## [PROVIDED MATERIAL]
^^^^^^^^
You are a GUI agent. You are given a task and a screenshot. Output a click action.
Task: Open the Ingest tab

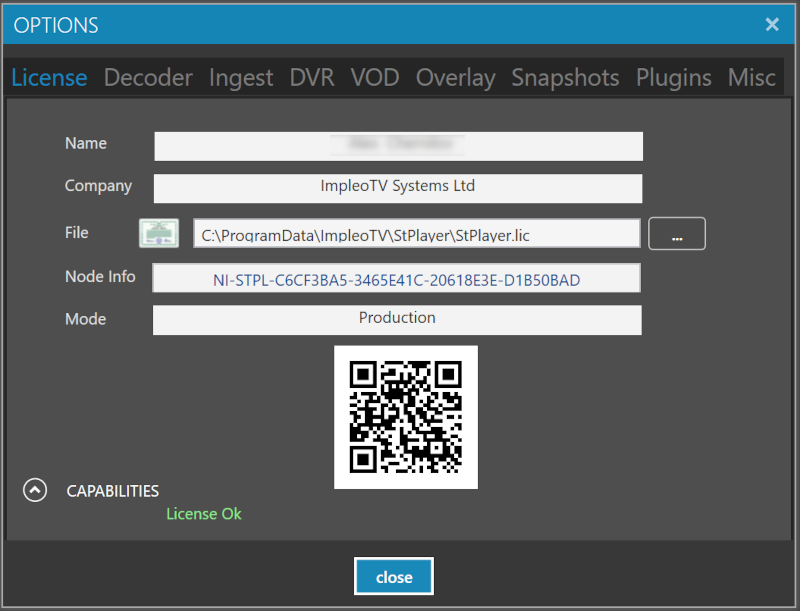[x=241, y=77]
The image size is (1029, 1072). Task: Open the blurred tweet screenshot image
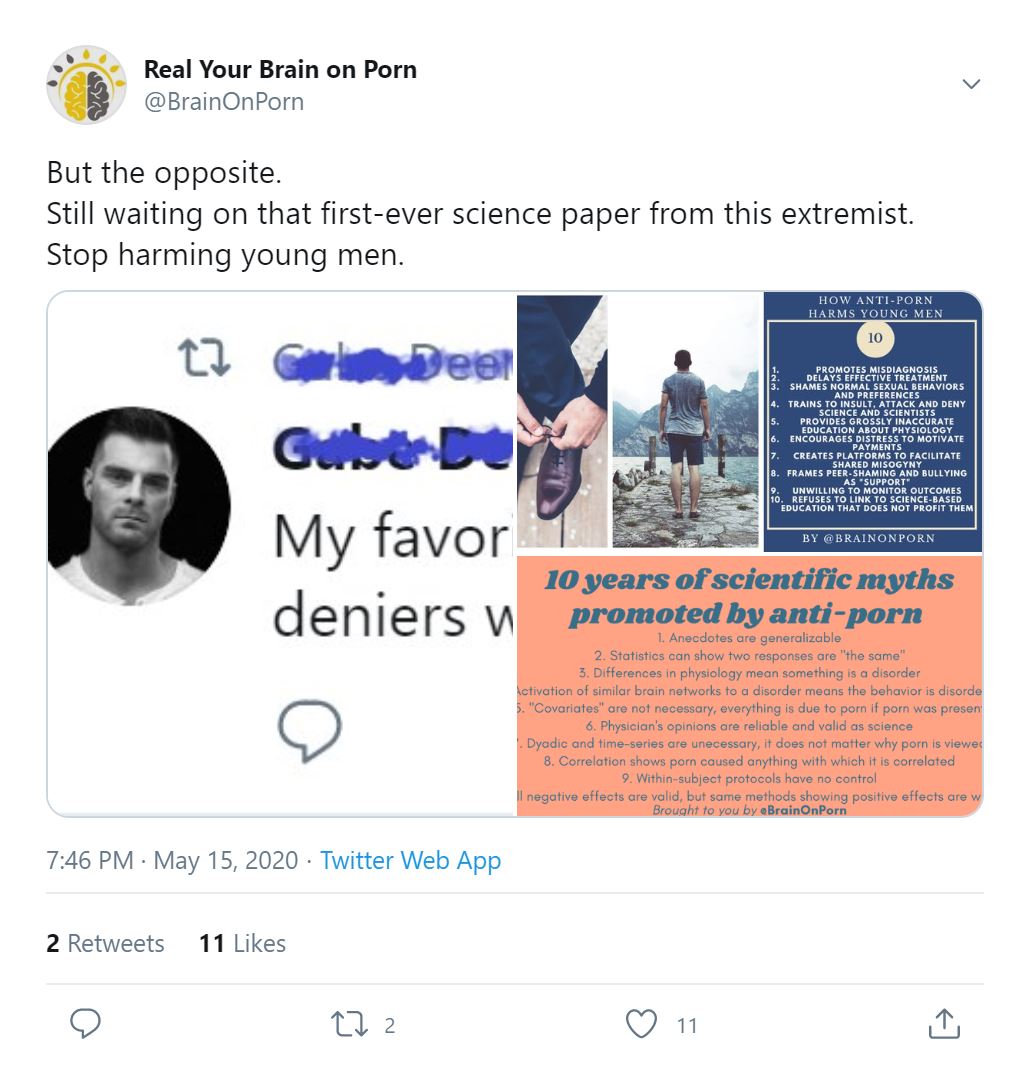pyautogui.click(x=282, y=554)
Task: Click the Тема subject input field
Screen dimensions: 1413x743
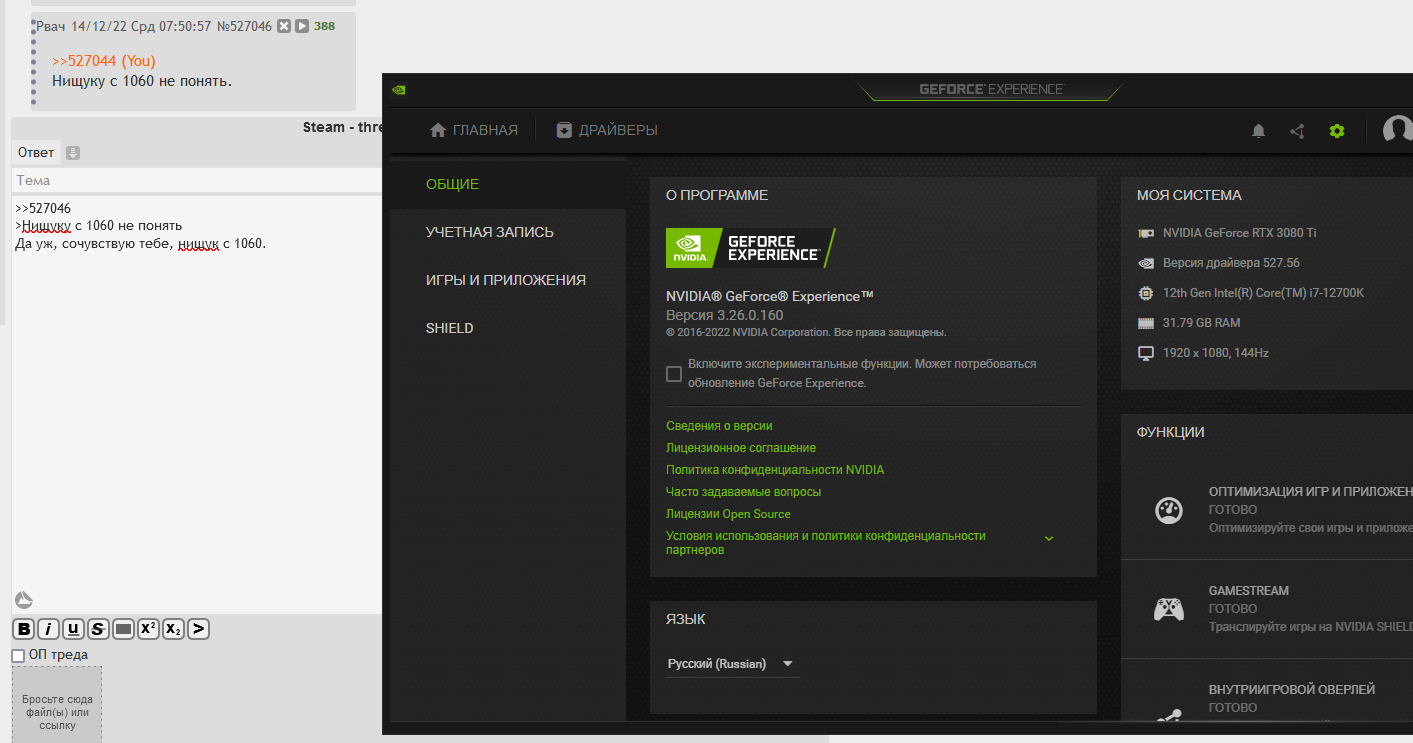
^^^^^^^^
## [WHAT YOU SHOULD DO]
Set down exactly, from the line that contains "Task: Open the Ingest tab" through the last line of the data, each line as it stands, and leave the pictures out.

## [TASK SOLUTION]
Task: Open the Ingest tab

[x=241, y=77]
The image size is (1029, 1072). Task: Open the blurred tweet screenshot image
pyautogui.click(x=282, y=554)
Task: Click the Тема subject input field
Screen dimensions: 1413x743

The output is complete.